Supplied text:

The fact of the characters’ abreviated life-spans brings the theme of mortality to the fore, and in Blade Runner culminates in Roy Batty’s dying soliloquy:

BATTY
I’ve seen things you people wouldn’t believe. Attack ships on fire off the shoulder of Orion. I watched C-beams glitter in the dark near the Tannhauser gate. All those moments will be lost in time, like tears in rain. Time... to die.
This celebrated scene has a powerful effect on audiences because Batty’s (fictional) condition is really only an acute version of a universal one. His lines are a poignant reflection on transience and human mortality. Following this moment, Gaff says something to Deckard about Rachael which emphasises this idea:
GAFF
...I wouldn't fool around. I'd get my little panocha and get the hell outta here.
They just stare at each other. Gaff smiles.
GAFF
It's too bad, she don't last, eh!
The smile is real and a little sad.
GAFF
But who does.

Dataset section:
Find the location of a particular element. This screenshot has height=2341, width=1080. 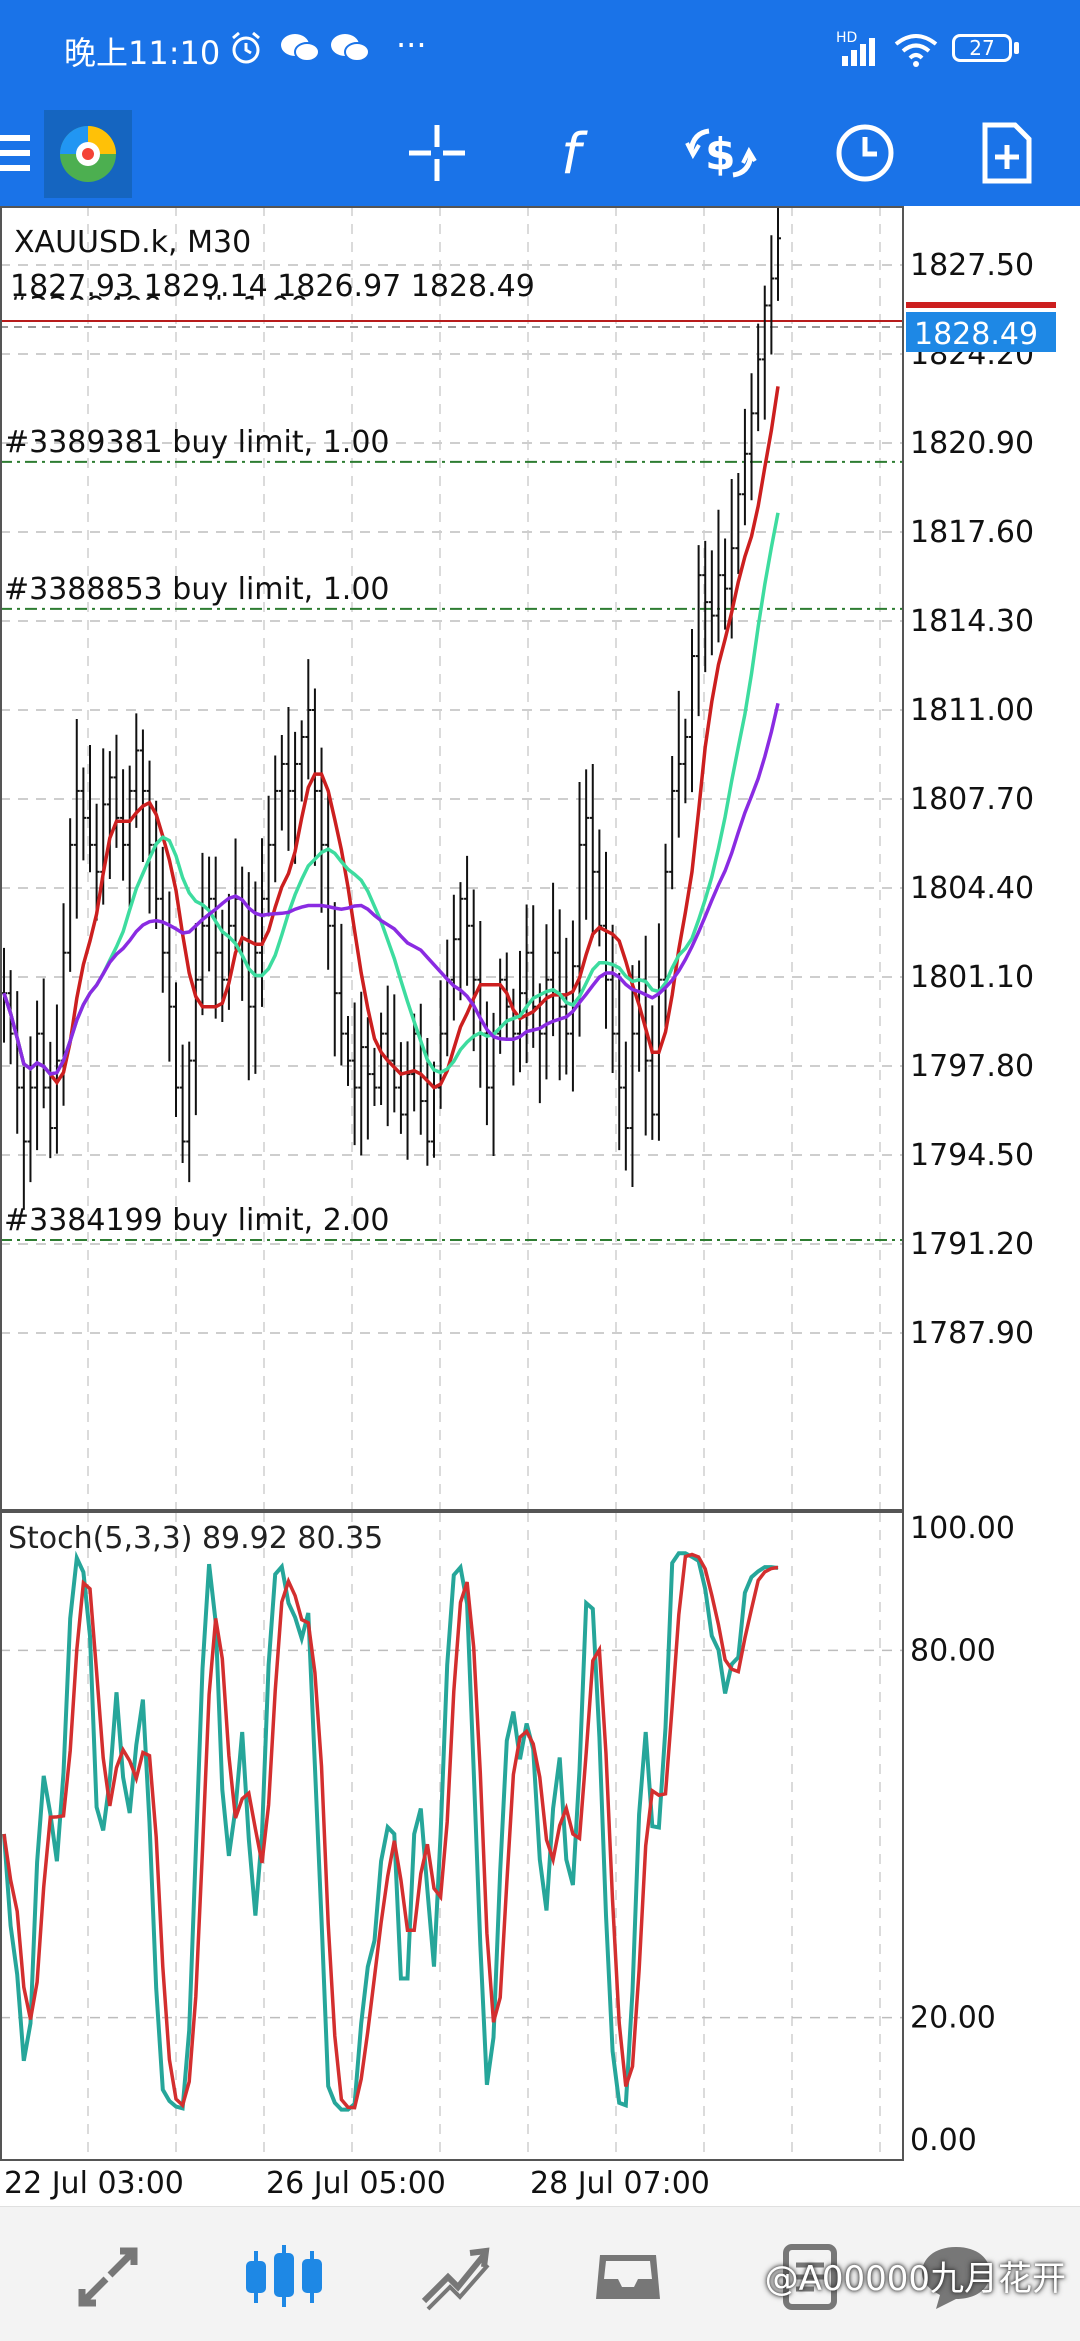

Required work:
1. Retype the Blade Runner passage word for word, everything from "This celebrated scene" down to "other. Gaff smiles.".
2. Pick up the Blade Runner passage after its final line and keep writing it.
The listing isn't needed for any of this.

Exercise answers:
1.
This celebrated scene has a powerful effect on audiences because Batty’s (fictional) condition is really only an acute version of a universal one. His lines are a poignant reflection on transience and human mortality. Following this moment, Gaff says something to Deckard about Rachael which emphasises this idea:
GAFF
...I wouldn't fool around. I'd get my little panocha and get the hell outta here.
They just stare at each other. Gaff smiles.

2.
‘It’s too bad, she don’t last…’ is a reference to the replicants’ shortened lifespans. But, as Gaff points out, we all of us die. All our lives are finite. In this way, these characters take on a representative, mythical significance. Science Fiction has a matchless capacity for creating these types and situations.
In Moon, there is a scene shortly after both Sams 1 & 2 (as they are identified in the script) have uncovered the truth. Sam 1’s three years are rapidly drawing to an end. ‘His depleting health has been evident throughout the film’, and by this time he ‘is beginning to look alarmingly ILL […] it seems to have jumped to a new level.’ The scene is as follows:
INT. SLEEPING QUARTERS -- DAY
Sam 1 fast asleep. Sam 2 watches him from the doorway.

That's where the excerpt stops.